Hoping to do business in North Korea? Ah, a few red flags . . .

Assuming OFAC someday lifts the trade sanctions, and business between American companies and North Korea becomes legally possible, what does the initial due diligence look like?

No country in the world raises more red flags.

On the Corruption Perceptions Index, North Korea ranks near the bottom at 171.

“To do business in North Korea, regardless of legality, requires paying off officials with bribes and a cut of the profits in order to ensure political protection,” according to Justin Hastings, an associate professor at the University of Sydney.

“Those officials, who have to exploit their positions and engage in side businesses to survive themselves, in turn pay off their own superiors, and so on up the chain to Kim and his associates,” Hastings wrote in Foreign Policy magazine in 2017.

On the 2018 Index of Economic Freedom from the Heritage Foundation, North Korea ranks last (180).

“Bribery is pervasive and corruption is endemic at every level of the state and economy,” Heritage said.

As for the rule of law: “A functioning, modern, and independent judiciary does not exist.”

“No effective tax system is in place. The government commands almost every part of the economy and directs all significant economic activity.”

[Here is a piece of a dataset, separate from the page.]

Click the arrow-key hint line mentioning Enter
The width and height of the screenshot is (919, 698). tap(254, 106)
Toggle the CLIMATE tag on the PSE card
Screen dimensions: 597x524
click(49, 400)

The latest assessment from Amnesty International is bleak. “Up to 120,000 people continued to be arbitrarily detained in political prison camps, where conditions fell far short of international standards.”

“Workers sent abroad suffered harsh working conditions,” Amnesty International said.

About those workers sent abroad. It’s more accurate to call it slavery, child labor, and sex trafficking.

According to the CIA World Factbook,

North Korea is a source country for men, women, and children who are subjected to forced labor and sex trafficking; many North Korean workers recruited to work abroad under bilateral contracts with foreign governments, most often Russia and China, are subjected to forced labor and do not have a choice in the work the government assigns them, are not free to change jobs, and face government reprisals if they try to escape or complain to outsiders. . .

What to expect on a business trip to North Korea?

Online access is rare, according to Freedom House.

“Global internet access is still limited to a handful of high-level officials who have received state approval, though increasing numbers of academic scientists and students are also permitted controlled internet access,” Freedom House said.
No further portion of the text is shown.